Output the stretch of records from the line containing "Where should I click to: Open the hamburger" through the line containing "tap(142, 152)", copied exactly as they appear.

____________________

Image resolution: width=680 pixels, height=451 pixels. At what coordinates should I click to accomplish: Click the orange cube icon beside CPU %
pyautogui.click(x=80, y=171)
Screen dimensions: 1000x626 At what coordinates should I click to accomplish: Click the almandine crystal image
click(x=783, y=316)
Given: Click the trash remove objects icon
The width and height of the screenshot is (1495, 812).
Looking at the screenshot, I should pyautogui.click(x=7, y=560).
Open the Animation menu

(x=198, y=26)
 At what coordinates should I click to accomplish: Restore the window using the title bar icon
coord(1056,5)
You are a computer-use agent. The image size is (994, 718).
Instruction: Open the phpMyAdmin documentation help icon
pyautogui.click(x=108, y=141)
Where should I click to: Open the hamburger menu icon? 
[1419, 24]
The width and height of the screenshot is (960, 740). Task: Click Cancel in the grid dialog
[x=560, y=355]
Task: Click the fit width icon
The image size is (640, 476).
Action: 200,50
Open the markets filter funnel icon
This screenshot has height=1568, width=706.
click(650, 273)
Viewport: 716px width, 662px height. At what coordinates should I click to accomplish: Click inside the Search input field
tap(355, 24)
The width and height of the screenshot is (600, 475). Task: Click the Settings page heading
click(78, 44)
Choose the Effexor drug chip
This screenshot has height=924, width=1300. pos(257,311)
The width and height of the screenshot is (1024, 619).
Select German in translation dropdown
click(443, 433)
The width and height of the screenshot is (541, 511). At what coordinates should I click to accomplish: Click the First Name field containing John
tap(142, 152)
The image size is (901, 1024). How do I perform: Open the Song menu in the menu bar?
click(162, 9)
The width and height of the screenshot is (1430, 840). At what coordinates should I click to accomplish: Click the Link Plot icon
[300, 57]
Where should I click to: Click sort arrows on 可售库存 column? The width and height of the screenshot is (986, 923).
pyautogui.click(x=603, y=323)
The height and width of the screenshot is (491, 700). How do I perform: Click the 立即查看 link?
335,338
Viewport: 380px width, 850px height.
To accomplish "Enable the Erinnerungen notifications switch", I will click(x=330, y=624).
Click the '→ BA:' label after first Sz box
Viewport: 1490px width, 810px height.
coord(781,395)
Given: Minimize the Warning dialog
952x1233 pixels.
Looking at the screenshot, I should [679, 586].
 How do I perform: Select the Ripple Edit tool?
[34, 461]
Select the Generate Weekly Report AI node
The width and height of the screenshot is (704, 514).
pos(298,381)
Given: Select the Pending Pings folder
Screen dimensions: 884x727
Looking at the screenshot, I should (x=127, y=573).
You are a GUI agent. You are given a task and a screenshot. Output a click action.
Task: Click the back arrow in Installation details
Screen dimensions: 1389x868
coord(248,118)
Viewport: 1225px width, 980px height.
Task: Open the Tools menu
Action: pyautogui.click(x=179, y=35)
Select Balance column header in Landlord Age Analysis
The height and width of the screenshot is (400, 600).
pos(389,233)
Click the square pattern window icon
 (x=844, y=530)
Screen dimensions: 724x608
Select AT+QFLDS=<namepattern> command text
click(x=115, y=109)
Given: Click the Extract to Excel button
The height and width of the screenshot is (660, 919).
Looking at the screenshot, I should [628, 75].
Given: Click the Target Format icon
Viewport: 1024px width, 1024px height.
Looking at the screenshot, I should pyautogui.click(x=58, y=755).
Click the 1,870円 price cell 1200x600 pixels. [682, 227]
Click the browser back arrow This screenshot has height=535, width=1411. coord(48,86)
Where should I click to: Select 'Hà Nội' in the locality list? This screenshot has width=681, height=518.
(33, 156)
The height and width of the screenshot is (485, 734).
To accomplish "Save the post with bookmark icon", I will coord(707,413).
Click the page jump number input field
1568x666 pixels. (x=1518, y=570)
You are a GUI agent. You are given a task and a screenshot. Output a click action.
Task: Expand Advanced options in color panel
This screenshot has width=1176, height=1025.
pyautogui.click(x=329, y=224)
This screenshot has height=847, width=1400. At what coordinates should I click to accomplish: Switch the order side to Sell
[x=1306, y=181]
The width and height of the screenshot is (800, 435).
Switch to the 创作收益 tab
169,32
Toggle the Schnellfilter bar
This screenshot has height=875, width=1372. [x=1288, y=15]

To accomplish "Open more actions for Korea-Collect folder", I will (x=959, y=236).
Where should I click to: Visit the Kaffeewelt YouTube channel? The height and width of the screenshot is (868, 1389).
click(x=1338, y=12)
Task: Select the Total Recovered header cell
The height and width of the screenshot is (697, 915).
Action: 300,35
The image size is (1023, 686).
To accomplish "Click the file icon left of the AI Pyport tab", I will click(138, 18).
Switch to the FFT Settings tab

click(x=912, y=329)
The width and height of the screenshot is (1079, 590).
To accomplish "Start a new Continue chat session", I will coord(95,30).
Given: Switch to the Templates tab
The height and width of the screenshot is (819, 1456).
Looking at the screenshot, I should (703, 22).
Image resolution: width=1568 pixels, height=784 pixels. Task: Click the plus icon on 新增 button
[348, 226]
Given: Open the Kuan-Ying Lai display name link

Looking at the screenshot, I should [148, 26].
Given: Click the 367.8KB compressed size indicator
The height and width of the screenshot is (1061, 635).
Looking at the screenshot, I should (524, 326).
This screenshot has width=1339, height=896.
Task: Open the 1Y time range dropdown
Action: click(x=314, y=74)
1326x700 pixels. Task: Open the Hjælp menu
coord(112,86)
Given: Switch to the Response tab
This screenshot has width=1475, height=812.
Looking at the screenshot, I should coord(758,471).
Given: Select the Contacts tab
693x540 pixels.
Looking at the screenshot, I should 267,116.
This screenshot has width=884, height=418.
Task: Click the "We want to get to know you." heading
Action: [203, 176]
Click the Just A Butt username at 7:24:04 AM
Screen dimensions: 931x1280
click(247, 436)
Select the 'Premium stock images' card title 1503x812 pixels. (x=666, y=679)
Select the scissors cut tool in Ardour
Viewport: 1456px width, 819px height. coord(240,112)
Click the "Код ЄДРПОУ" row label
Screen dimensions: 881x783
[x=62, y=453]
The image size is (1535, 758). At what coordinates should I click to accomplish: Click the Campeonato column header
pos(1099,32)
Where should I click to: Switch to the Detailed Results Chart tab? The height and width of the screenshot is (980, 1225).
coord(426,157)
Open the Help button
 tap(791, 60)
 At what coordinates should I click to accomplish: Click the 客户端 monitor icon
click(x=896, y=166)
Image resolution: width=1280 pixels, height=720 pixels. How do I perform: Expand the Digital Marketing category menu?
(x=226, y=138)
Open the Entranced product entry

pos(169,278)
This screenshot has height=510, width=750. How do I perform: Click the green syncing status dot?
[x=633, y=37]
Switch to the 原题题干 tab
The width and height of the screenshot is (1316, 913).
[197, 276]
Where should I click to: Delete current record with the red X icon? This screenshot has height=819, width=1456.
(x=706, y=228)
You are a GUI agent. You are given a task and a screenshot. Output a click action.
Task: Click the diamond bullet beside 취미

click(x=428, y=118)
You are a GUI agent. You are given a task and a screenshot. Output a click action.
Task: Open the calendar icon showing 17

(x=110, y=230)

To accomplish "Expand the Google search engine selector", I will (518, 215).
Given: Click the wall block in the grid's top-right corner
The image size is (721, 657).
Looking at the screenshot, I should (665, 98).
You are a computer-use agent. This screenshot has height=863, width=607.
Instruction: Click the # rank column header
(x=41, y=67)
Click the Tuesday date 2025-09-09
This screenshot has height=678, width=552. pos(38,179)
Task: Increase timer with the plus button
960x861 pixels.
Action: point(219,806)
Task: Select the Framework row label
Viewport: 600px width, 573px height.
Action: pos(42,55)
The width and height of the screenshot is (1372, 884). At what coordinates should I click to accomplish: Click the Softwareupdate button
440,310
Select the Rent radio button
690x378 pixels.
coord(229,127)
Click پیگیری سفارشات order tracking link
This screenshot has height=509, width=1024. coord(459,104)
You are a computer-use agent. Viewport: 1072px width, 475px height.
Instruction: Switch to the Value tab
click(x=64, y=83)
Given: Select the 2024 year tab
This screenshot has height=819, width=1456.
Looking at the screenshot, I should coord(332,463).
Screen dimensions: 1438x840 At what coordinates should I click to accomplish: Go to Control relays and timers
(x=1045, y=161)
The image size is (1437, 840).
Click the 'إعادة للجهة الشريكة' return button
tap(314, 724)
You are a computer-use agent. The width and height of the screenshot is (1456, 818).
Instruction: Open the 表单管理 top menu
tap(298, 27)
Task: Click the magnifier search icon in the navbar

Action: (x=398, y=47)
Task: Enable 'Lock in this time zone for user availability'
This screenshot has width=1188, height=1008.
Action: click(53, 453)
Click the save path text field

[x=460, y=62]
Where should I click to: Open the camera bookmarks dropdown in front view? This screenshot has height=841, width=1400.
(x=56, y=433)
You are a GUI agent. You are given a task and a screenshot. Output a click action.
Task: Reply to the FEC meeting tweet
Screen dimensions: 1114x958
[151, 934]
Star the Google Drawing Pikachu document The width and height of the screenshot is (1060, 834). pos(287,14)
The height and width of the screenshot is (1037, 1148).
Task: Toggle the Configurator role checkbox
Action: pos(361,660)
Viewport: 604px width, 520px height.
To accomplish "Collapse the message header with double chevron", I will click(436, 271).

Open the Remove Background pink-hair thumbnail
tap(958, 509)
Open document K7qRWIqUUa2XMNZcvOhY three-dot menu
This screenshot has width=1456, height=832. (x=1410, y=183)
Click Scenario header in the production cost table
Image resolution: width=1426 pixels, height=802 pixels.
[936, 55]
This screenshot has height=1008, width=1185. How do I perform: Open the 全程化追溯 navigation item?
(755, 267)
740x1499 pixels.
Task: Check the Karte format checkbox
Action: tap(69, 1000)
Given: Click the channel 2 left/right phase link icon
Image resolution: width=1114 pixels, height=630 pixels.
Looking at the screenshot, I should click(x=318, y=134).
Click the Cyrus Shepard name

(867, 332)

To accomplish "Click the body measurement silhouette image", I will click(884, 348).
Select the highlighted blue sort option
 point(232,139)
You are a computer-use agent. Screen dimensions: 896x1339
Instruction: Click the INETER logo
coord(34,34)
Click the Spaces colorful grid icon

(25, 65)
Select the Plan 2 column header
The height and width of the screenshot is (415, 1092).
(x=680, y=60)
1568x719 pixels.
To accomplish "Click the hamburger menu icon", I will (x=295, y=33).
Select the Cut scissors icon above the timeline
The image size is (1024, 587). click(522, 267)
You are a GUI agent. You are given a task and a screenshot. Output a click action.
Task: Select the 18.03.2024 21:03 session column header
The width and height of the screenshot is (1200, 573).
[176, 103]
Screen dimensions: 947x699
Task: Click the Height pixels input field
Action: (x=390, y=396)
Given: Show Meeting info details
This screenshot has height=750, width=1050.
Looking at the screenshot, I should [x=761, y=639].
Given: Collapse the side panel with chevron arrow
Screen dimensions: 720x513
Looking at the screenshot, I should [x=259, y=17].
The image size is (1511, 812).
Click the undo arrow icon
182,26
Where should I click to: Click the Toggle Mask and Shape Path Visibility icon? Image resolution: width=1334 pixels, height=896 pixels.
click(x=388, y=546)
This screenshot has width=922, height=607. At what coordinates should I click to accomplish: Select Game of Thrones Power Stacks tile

____________________

## Exercise response:
Where should I click to: Open the hamburger menu icon? 
[1419, 24]
The width and height of the screenshot is (960, 740). Task: Click Cancel in the grid dialog
[x=560, y=355]
Task: Click the fit width icon
The image size is (640, 476).
Action: 200,50
Open the markets filter funnel icon
This screenshot has height=1568, width=706.
click(650, 273)
Viewport: 716px width, 662px height. At what coordinates should I click to accomplish: Click inside the Search input field
tap(355, 24)
The width and height of the screenshot is (600, 475). Task: Click the Settings page heading
click(78, 44)
Choose the Effexor drug chip
This screenshot has height=924, width=1300. pos(257,311)
The width and height of the screenshot is (1024, 619).
Select German in translation dropdown
click(443, 433)
The width and height of the screenshot is (541, 511). At what coordinates should I click to accomplish: Click the First Name field containing John
tap(142, 152)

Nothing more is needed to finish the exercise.